Great Cinematographers, Part 15: Harry Stradling, Sr.

Harry Stradling, Sr. (1901-1970) was nominated for a total of 14 Academy Awards for Best Cinematography between 1944 and 1970, winning twice for The Picture of Dorian Gray (1945) and My Fair Lady (1964). In a career lasting half a century, he showed his mastery for his craft in many films, including in the three examples below.

Suspicion (1941, dir. Alfred Hitchcock) – When Cary Grant opens the door to bring milk upstairs to wife Joan Fontaine, the interplay of light and shadow is an example of Stradling’s consummate abilities. (I apologize for the weird, though brief, moment with a Russian voiceover. It doesn’t really interfere with the scene anyway.)

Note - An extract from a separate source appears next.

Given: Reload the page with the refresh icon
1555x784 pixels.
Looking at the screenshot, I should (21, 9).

A Streetcar Named Desire (1951, dir. Elia Kazan) – One of the most powerful scenes in American film history is that of Marlon Brando screaming “Stella!” in this 1950s classic. With the way that the light hits Brando and Kim Hunter, you really feel like you’re in the midst of that hot New Orleans summer night.

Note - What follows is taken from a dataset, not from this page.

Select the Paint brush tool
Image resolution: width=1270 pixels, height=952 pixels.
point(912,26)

Funny Girl (1968, dir. William Wyler) – Barbra Streisand became a Hollywood star with her Oscar-winning turn in this musical. “Don’t Rain on My Parade” is, in my eyes, the undisputed highlight of the film, even greater than the “My Man” finale. The camerawork is quite extraordinary, given the uses of transportation (train, boat). Only a really talented director of photography could have accomplished what Stradling did.